Woody Allen y Oviedo

El interés que la capital asturiana despierta en el director de cine

Hace unos días escuché unas declaraciones del denostado cineasta Woody Allen, por cierto uno de esos genios inigualables, en las que afirmaba con su jerga y sus maneras filosóficas, que le gustaría terminar sus días en una ciudad tranquila, y mencionó expresamente que le gustaría vivir en Oviedo. Todos sabemos de los lazos que unen a esta ciudad con la figura del cineasta, de hecho en una de las calles emblemáticas de nuestro centro urbano tenemos la estatua que le inmortaliza, con sus gafas de quita y pon, y que tantos turistas y visitantes recogen en inmortales fotografías como una enseña y un símbolo que identifica a una ciudad que tiene mucho de su cine y bastante de su filosofía de vida, y de la fuerza sarcástica de sus creaciones y sus palabras.

Leyendo los relatos mordaces y desternillantes de su famosa obra recopilatoria "Cuentos sin plumas", me asaltan un montón de preguntas, quiero saber por qué este hombrecillo de mirada triste, de débiles palabras, pero de grandes sueños creativos, dice que quiere quedarse en esta pequeña ciudad provinciana.

Buceando en las esperpénticas historias que escribe, al igual que en sus características películas con sus guiones inquietantes, de neuras, preguntas y dudas existenciales, empiezo a entender, o al menos me acerco a la respuestas que busco. Seguro que quiere vivir entre nosotros porque somos una ciudad humana y acogedora, de gentes que se paran y que hablan, de rincones en los que te puedes encontrar pequeñas o grandes tertulias, conversaciones de todo tipo, la mayoría entre lo absurdo y lo grandioso, entre lo irracional y lo sesudo. Me lo imagino sentado en callejuelas del antiguo, o en lo señoriales cafés del centro, no importa, hablando de lo grande desde lo cotidiano, corrigiendo a grandones y vociferos, y rematando argumentos con titubeantes palabras.

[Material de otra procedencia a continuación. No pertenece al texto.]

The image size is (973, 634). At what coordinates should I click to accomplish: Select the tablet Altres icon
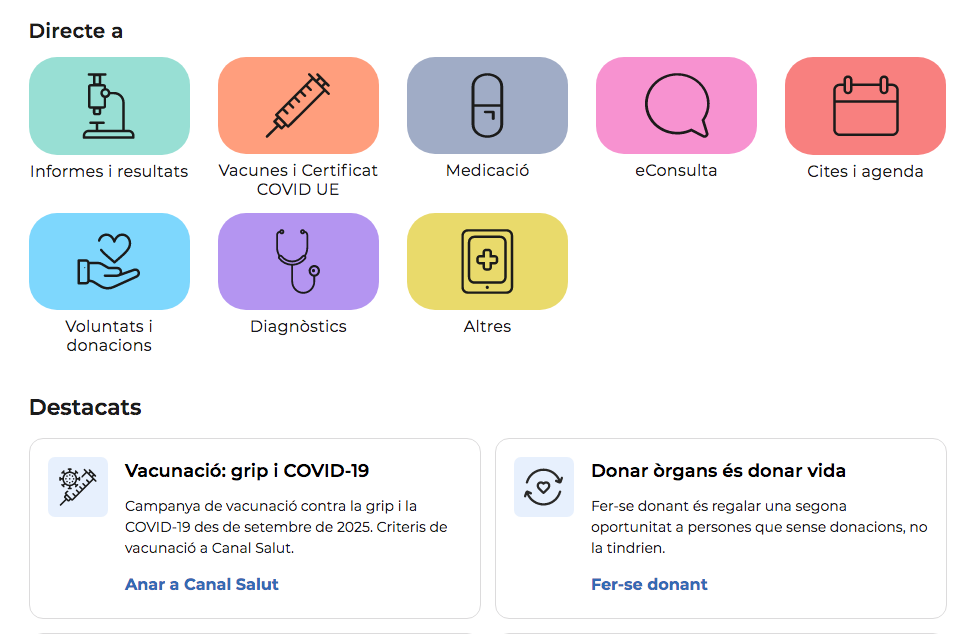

O tal vez quiera quedarse en tantos rincones, calles y plazas, que parecen verdaderos escenarios de una gran comedia, y no lo digo en sentido despectivo, sino a sabiendas de que somos una ciudad habitada por individuos que saben reír y reírse, una ciudad salpicada de montones de personajes cotidianos que juegan con la vida, que driblan los pequeños problemas cotidianos, que se mofan con esa sorna que nos caracteriza de las grandes mentiras y de las mediocres vidas a las que los maquiavélicos politiquillos nos quieren condenar. Seguro que encuentra esos enmarques perfectos para romper a carcajada limpia con tantos mindundis, inútiles y estúpidos que están donde están porque tiene que haber de todo.

Puede ser que Woody Allen, cansado de ruidos y oropeles, de perseguidores y de irredentos señaladores de bajezas y fracasos, quiera compartir sus últimos momentos, el epílogo de una vida tan desbordante que ya no cabe en su amado Manhattan, con gentes que se miran a la cara sin pretensiones de verdades, sin odios ni condenas, sino de vidas sencillas que simplemente bucean en las miradas de los que se encuentran y piensan en cuánto dolor puede haber en su alma, en cuánto sufrimiento atesora en sus entrañas, y cuánto puede necesitar de alguien que se siente a tu lado, que tome contigo un culín, o simplemente que sepa escuchar en silencio y dejar que las horas pasen porque se está tan tranquilo en los silencios de esta ciudad...

En uno de sus relatos, de los que más me gustan, cuenta su encuentro con el de negro y guadaña, vaya que le toca irse, entonces regatea con él, pues todavía no ha llegado el momento, y gana un poco más de tiempo en una partida de ajedrez. Woody, que listo eres, qué bien sabes que en esta ciudad tendremos muchos diablillos, demasiados daimones de lo cotidiano, pero por esta ciudad los demonios con mayúsculas no pasan, se quedan lejos del repicar de sus campanas, de la insignificancia de nuestras andanzas. ¡Bueno, eso es lo que creo! ¡Puedes venir con nosotros, que aquí no habrá tonto que te ladre! Me vuelvo a repetir, pues ¡eso es lo que yo creo!